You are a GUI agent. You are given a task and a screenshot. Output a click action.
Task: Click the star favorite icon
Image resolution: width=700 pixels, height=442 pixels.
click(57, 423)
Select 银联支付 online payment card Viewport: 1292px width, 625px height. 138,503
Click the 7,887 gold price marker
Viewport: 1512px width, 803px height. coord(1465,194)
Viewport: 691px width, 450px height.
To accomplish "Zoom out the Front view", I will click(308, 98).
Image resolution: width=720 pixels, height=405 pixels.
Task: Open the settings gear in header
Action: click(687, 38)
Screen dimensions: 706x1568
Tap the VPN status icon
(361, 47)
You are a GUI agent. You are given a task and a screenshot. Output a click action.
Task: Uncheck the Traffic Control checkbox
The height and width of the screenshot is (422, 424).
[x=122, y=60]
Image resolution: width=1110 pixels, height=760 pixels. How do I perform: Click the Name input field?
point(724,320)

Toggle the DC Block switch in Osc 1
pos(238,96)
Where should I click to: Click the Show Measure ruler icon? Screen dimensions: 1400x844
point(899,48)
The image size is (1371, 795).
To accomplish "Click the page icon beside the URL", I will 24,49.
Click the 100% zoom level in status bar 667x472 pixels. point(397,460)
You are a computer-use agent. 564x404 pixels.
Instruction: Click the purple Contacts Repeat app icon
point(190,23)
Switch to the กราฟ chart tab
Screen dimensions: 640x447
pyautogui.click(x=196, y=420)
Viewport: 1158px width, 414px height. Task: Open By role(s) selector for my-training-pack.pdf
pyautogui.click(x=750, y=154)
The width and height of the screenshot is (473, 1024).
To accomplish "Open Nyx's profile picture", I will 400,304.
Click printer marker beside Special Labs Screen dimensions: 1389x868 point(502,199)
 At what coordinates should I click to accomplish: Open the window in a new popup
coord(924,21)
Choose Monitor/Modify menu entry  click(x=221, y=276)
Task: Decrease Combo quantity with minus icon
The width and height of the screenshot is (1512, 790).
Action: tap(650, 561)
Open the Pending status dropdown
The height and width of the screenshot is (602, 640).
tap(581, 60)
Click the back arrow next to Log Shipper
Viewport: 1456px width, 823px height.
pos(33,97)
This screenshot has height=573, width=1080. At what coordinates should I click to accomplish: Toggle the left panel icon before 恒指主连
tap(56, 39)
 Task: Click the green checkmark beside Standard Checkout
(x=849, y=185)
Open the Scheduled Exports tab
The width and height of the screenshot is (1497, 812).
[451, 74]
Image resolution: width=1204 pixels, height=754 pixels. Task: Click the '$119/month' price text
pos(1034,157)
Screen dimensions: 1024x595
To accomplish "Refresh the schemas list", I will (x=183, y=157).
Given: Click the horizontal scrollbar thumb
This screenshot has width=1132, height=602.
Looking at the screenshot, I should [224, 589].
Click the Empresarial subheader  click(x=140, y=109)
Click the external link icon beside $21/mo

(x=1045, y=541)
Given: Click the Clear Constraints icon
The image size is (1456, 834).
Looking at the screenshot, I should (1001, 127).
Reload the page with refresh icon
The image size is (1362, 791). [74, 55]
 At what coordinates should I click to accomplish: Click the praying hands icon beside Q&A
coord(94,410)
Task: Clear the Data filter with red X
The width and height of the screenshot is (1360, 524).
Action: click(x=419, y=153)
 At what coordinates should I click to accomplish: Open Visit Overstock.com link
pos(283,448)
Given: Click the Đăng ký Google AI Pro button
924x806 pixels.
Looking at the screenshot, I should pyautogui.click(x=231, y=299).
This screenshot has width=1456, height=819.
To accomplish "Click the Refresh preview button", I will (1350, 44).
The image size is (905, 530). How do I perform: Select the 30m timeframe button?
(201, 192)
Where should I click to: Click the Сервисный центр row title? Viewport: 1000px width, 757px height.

━━━━━━━━━━━━━━━━

REQUIRED TASK: Switch "screenshot" to "screen capture" throughout the entries, starting at the first line and ending at the line that contains "[x=122, y=60]". Give back only those lines, with everything else left unchanged.

FULL SOLUTION:
You are a GUI agent. You are given a task and a screen capture. Output a click action.
Task: Click the star favorite icon
Image resolution: width=700 pixels, height=442 pixels.
click(57, 423)
Select 银联支付 online payment card Viewport: 1292px width, 625px height. 138,503
Click the 7,887 gold price marker
Viewport: 1512px width, 803px height. coord(1465,194)
Viewport: 691px width, 450px height.
To accomplish "Zoom out the Front view", I will click(308, 98).
Image resolution: width=720 pixels, height=405 pixels.
Task: Open the settings gear in header
Action: click(687, 38)
Screen dimensions: 706x1568
Tap the VPN status icon
(361, 47)
You are a GUI agent. You are given a task and a screen capture. Output a click action.
Task: Uncheck the Traffic Control checkbox
The height and width of the screen capture is (422, 424).
[x=122, y=60]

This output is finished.